(Pixel coordinate grounding data)

*** Block opens ***

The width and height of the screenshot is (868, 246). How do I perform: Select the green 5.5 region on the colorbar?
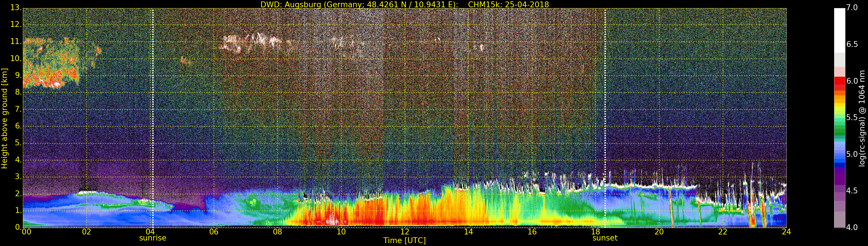[x=839, y=118]
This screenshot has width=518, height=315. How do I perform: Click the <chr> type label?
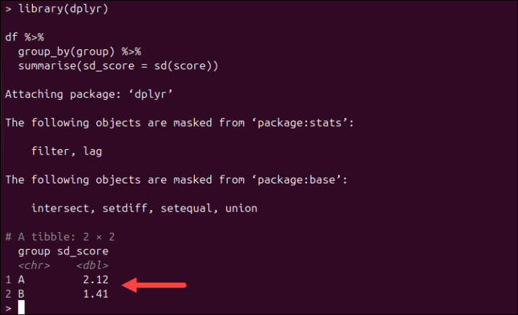pyautogui.click(x=34, y=265)
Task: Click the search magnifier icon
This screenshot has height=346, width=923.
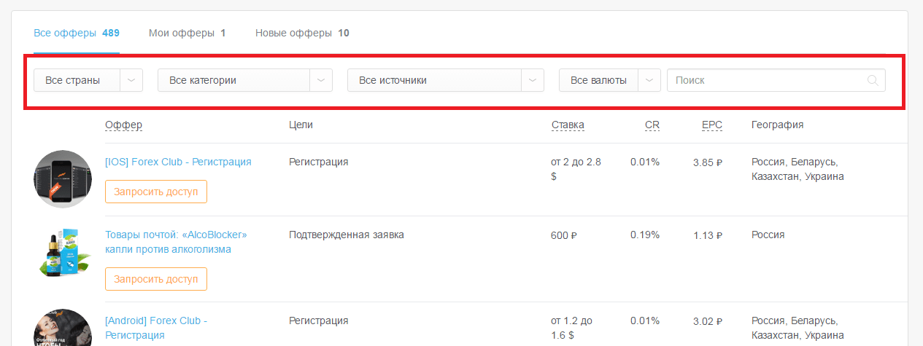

*** Block closes ***

Task goal
Give every record again word for word, pictures excluded.

Reply to the exercise
The width and height of the screenshot is (868, 246). How do I perform: Select the green 5.5 region on the colorbar?
[x=839, y=118]
This screenshot has width=518, height=315. How do I perform: Click the <chr> type label?
pyautogui.click(x=34, y=265)
Task: Click the search magnifier icon
This screenshot has height=346, width=923.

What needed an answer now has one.